Santiago du Chili, un matin comme tant d’autres : Enrique et Isadora , un couple de vieux retraités, sont réveillés par leurs deux chats affamés. Puis, alors qu’ils ne sont pas encore sortis du lit, le téléphone sonne. C’est la fille d’Isadora qui avertit de sa venue dans la journée, suite à son voyage au Pérou. Avec l’ascenseur qui vient de tomber en panne, ça fait deux mauvaises nouvelles pour le couple !…

Le cinéma chilien se porte bien, merci ! Le réalisateur de « La Nana » (Sebastián Silva) et son scénariste (Pedro Peirano), récompensés pour ce film par le prix du meilleur long-métrage étranger en 2009 à Sundance, se retrouvent pour un nouveau film, « Les Vieux chats », à la fois corrosif et drôle sur les histoires familiales, les liens du sang et le conflit entre générations.

Dans une première séquence qui présente les deux personnages à l’âge bien avancé, le spectateur ne peut que constater les dégâts de la vieillesse. Une hanche qui coince, des médicaments en pagaille dès le réveil, des amis sourds comme des pots et la tête qui commence à foutre le camp pour Isadora. Ses délires ne sont pas que curieux, ils sont surtout signe d’inquiétude, notamment quand elle commence à parler à des fantômes et à ne pas voir que l’eau du robinet inonde sa salle de bain. On se dit que son vieil appartement situé en haut d’une tour, surchargé de bibelots en tout genre et de vieux tableaux décolorés, ne devient plus qu'une prison dorée quand l’ascenseur tombe en panne, l’immobilisant complètement.

Alors, quand vient Rosario (la fille d’Isadora) avec le projet de la loger ailleurs, au rez-de-chaussée d’un autre logement, on se dit qu’en voilà une grande idée ! Sauf que non, ce sera le point de départ d’un combat entre chiens et chats, la mère et la fille ne se supportant plus depuis des années. La première accuse la seconde de vouloir la voler quand cette dernière assure ne lui vouloir que du bien… Évidemment, ni l’une ni l’autre ne dit vraiment la vérité ! Et le spectateur de les plaindre tour à tour, les réalisateurs ne s’embarrassant d’aucun manichéisme pour mieux les piquer à vif.
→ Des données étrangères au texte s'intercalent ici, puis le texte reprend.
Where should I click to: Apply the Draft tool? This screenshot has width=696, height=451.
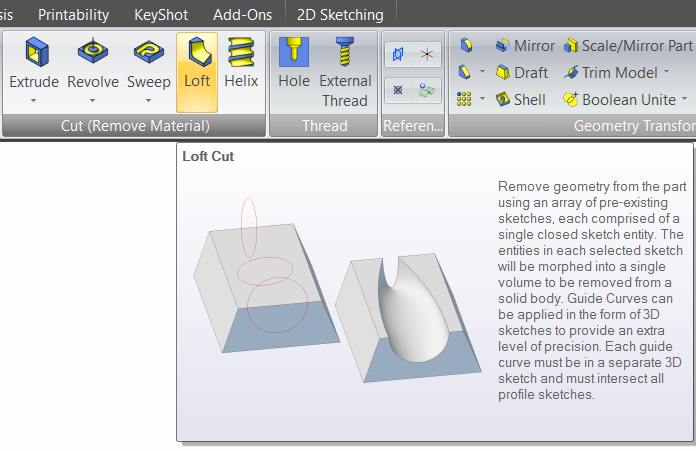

On les déteste puis on s’apitoie sur leur sort. Et ce n’est pas parce qu’on a beau avoir de la sympathie pour les personnes âgées qu’on doit oublier qu’elles aussi peuvent avoir un passé émaillé d’erreurs de jeunesse !

Au fil du film, on apprend ainsi que la fille se confie souvent à un psy qui en a vite conclu qu’elle n’a eu aucune affection dans son adolescence… Bingo, la mère est tout bonnement incapable de se remémorer un souvenir tendre avec sa fillette ! Alors, comme elle n’a jamais eu le moindre signe d’amour, autant réclamer de l’argent ! Le « Carnage » version chilien est tout juste calmé grâce à deux personnages tampons : Enrique (mari d’Isadora et beau-père de Rosario) et Beatriz (qui se fait appeler Hugo, et qui est en fait la petite copine de Rosario). Ils mettent joyeusement la balle au centre quand ils ne coachent pas leur poulain !

Cette troupe de comédiens est parfaite. Bélgica Castro, qui pour le film a autorisé à ce qu’on tourne dans son vrai appartement avec ses vrais chats (et son vrai mari !), prête ses traits sévères à celle qui ronronne au début puis rugit à la fin. Claudia Celedón, aussi allergique aux chats qu’à sa mère, fait des étincelles en chatte qui sort aussi rapidement ses griffes que son rail de coke. Alejandro Sieveking, plus patte de velours, traîne avec bonheur sa nonchalance de gros matou et sa lucidité aiguisée. Quant à Catalina Saavedra, elle n'y va pas par quatre chemins et appelle un chat un chat ! Son rôle et sa performance vaut à elle seule le détour.

« Les Vieux chats » est donc ce genre de film dont on ne sait plus trop s’il appartient au registre de la comédie dramatique ou du drame teinté d’humour. Il bascule assurément d’un répertoire à l’autre et tient le spectateur en haleine l’amenant jusqu’à un épilogue en demi-teinte, avec cette question : bonheur ou pas bonheur ?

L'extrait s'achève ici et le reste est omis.